È un omaggio alla regina di Monza, Teodelinda, alla sua intelligenza e alla sua lungimiranza l’ultimo libro scritto da Valeriana Maspero, presidente dell’Università popolare di Monza da tre anni, soprattutto profonda conoscitrice della storia monzese.
Una passione quest’ultima nata, ricorda la stessa Maspero, nella redazione del Cittadino quando si occupava del famoso “elzeviro” che caratterizzava la terza pagina di tutti i giornali. E di libri sulla storia monzese e sulla Corona Ferrea, Valeriana Maspero ne ha scritti diversi, ma una monografia su di lei, la Regina, mancava.

La nuova storia della regina Teodelinda, il libro di Valeriana Maspero
È arrivata grazie a Bolis edizioni ed è stata presentata nell’aula magna del liceo Zucchi. “Teodolinda. Donna e regina, tra storia e leggenda” (400 pagine, 22 euro) è un racconto ricco e dettagliato, ma scritto in quello stile semplice, divulgativo, che da sempre contraddistingue Maspero la quale non si è accontentata della lettura e dello studio della Historia Langobardorum di Paolo Diacono, fonte imprescindibile per conoscere la storia degli antichi Longobardi.
La nuova storia della regina Teodelinda, le fonti storiche allargate a Fredegario e Gregorio di Tours
«Ho cercato di integrare le mie conoscenze con la lettura di altri storici come Fredegario e Gregorio di Tours – ha spiegato la scrittrice – così da conoscere meglio le vicende della famiglia di origine della regina. Teodelinda aveva un fratello e due sorelle che si sposarono con duchi longobardi».
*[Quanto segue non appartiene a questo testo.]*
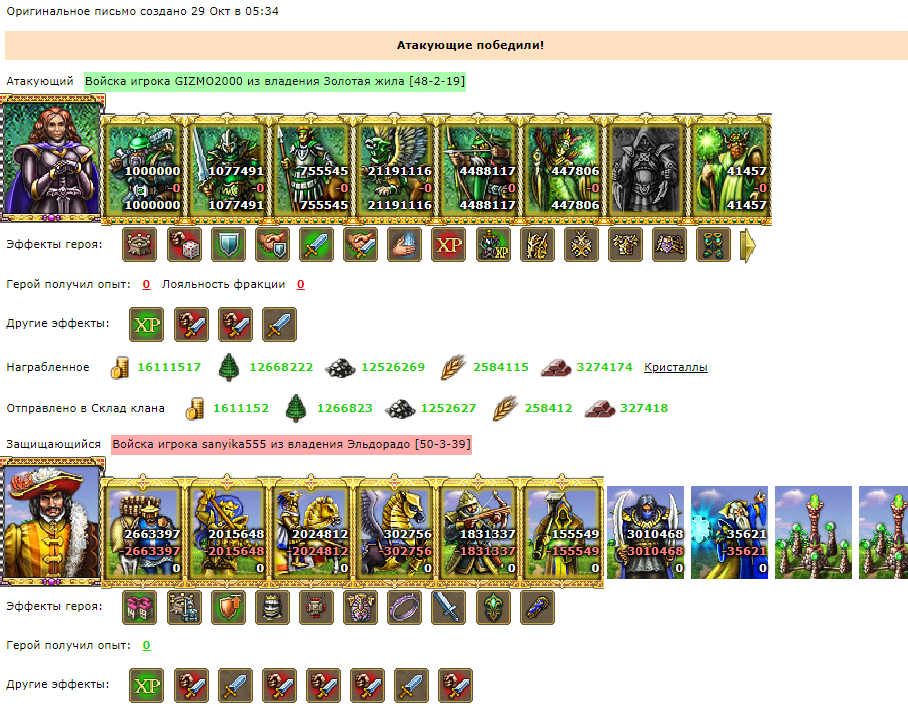Click the green XP icon in defender other effects
This screenshot has height=713, width=908.
click(x=147, y=686)
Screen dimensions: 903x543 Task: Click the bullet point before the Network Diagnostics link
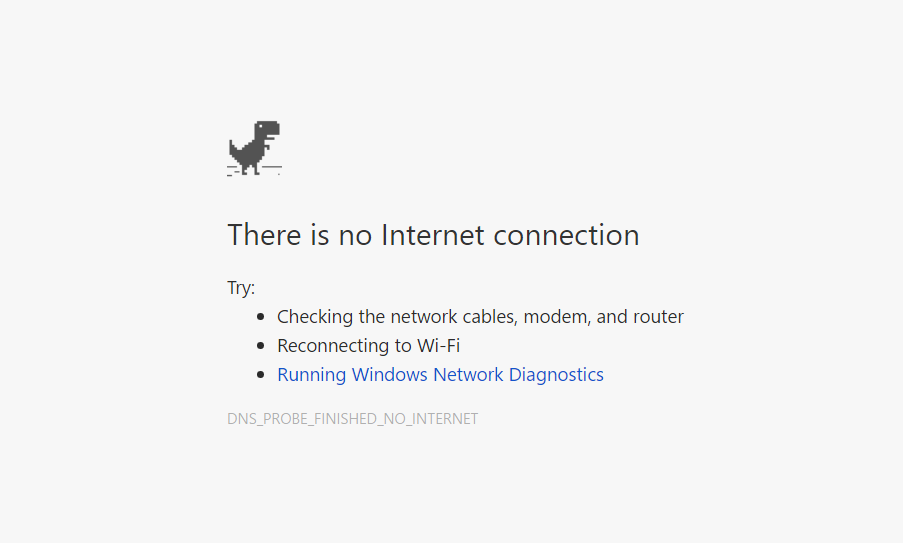(261, 374)

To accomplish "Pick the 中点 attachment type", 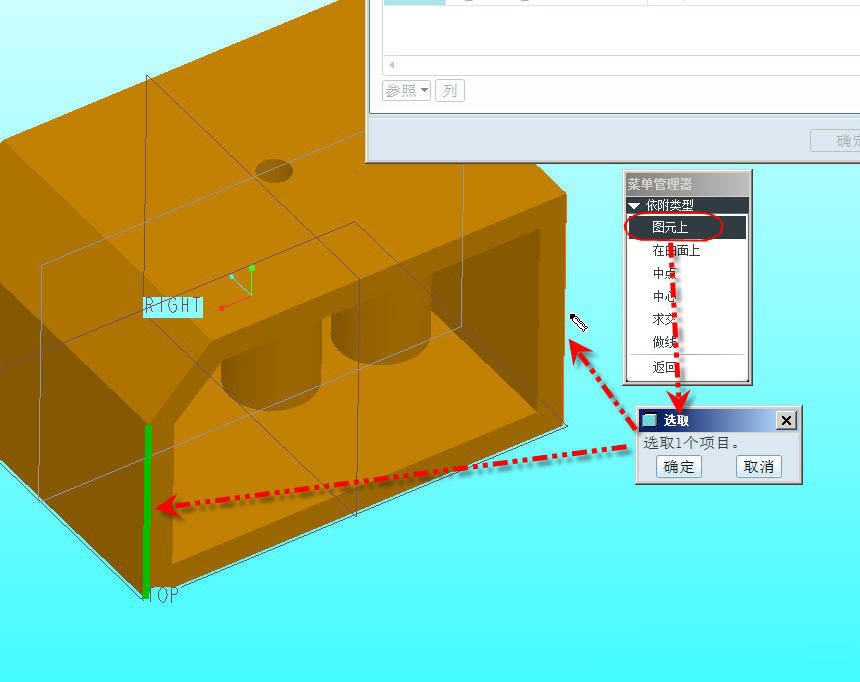I will coord(664,274).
E ha continuato: «L’aspetto che mi ha colpito maggiormente è stata la capacità di statista di Teodelinda: è stata la prima regina barbara e ha colto la strada giusta da percorrere per far sì che i longobardi sopravvivessero: la conversione al cattolicesimo. Teodelinda era cattolica, suo padre Garibaldo era anch’esso cattolico. Di qui il legame con papa Gregorio Magno e la numerosa presenza di piccole e grandi chiese che la stessa Teodolinda fece edificare sul territorio, come per esempio la celebre abbazia di Bobbio fatta costruire in seguito all’incontro con san Colombano, allontanato dalla Francia».
La nuova storia della regina Teodelinda, quattordici capitoli
Quattordici capitoli da “Il gran debutto” che riprende il racconto di Paolo Diacono fino ad arrivare a “Il silenzio” contenente “La maledizione di Teodelinda”. Nel mezzo: il primo matrimonio, il viaggio di nozze, la morte di Authari, il secondo matrimonio con Agilulfo, la politica estera, l’entrata in scena di papa Gregorio Magno. La storia viene arricchita da approfondimenti e curiosità come la coppa di vino, la sposa regina, lo scisma dei tre capitoli. Una storia che cattura. Anche se conosciuta, a grandi linee. Ma i particolari che si aggiungono sono davvero molti. E Valeriana Maspero trova il modo per raccontarli con precisione e semplicità allo stesso tempo.